A moment later one of the producers for the show arrived to shake Goldstein’s hand and congratulate him on the night’s success.

“They’re the real creative force behind this,” said Goldstein. He described how the company contracted to create the new show, Breeze Creative, had won the bid three years earlier. They were chosen, he said, not only for their technological capabilities and the connection they felt to the mountain’s story, but also for their commitment to being punctual in their delivery.

“They are very precise,” he said. “Some of them are ex-Israeli air forces, so they are very talented, but also very pragmatic.”

A scene from the newly launched updated Masada sound and light show, ‘From Sunset to Sunrise.’ (Breeze Creative)

The 50-minute production, which Goldstein chose to characterize as a “cultural performance” rather than just an audio-visual show, is scored by Shlomo Gronich and is performed by local artists, including Harel Skaat and Liraz Charhi.

Similar to the previous version, this technologically updated show still tells the widely accepted tale (entirely supported by the archaeology) of how all but five of the 967 Jewish heroes residing in the fortress of Masada decided to take their own lives and die as free men rather than be enslaved by Emperor Vespasian’s Roman forces.

Goldstein acknowledged that part of the difficulty in telling this specific story in a new way was to ensure its values were not lost through special effects.

“Masada is the deepest representation of core values and I think we really captured that,” said Goldstein.

People tour Mount Masada, near the Dead Sea in southern Israel, on July 19, 2018. (Yonatan Sindel/Flash90)

The show was met with a warm reception, in an audience made up of mostly media and tourism figures.

“I thought it was just wonderful,” said Doris Hiffawi, who runs a small homestay and storytelling company out of her home in Jaffa.

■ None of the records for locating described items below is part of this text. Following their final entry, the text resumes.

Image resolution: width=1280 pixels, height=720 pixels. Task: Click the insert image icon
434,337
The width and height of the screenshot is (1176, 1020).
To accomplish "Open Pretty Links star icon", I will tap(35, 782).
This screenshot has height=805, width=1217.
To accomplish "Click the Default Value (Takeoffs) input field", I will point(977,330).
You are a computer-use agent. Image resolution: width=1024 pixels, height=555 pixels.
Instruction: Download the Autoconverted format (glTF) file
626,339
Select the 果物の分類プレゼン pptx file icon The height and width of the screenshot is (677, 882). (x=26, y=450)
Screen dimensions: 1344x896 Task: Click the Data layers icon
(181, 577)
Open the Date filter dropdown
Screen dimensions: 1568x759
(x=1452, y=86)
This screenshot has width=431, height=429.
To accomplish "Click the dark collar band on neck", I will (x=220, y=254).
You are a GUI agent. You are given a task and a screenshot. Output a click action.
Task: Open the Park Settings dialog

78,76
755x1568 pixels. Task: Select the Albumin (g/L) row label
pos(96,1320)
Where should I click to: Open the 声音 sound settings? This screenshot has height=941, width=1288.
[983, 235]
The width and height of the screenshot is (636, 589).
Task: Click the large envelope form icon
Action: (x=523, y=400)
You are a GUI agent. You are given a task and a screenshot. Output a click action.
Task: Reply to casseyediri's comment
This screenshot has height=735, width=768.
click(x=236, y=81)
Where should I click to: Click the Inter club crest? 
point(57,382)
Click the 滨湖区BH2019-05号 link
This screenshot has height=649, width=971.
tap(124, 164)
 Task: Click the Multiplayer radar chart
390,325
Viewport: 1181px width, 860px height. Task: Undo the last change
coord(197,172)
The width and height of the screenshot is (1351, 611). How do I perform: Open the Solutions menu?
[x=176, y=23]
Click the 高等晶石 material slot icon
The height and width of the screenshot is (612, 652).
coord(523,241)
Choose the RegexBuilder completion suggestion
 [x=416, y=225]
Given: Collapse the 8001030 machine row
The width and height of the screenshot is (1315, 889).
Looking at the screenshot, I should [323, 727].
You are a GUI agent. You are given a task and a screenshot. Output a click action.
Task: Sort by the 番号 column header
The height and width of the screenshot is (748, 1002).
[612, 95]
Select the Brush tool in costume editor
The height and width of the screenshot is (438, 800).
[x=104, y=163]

She hadn’t been to Masada since a school trip in primary school, so she was unable to compare it to the older version.

Though most seemed happy with the evening’s final display, there were some in the crowd that yearned for the show’s older, more “authentic” offerings.

Ravik Zerem, a tour guide with over three decades of experience, has dedicated most of the storage on his 1TB smartphone with information on the archaeological site — including the entire 1981 “Masada” mini series starring Peter O’Toole. He said that while he was impressed with the technological advancements on display, he still missed something from the show of 30 years ago.

“There was just something more authentic about the older one. They told more of the mountain’s story,” he said. But yes, he did still plan to take tour groups to the new show despite his own personal feelings about the updated version.

“It was really good. And the young people will like it,” said Zerem.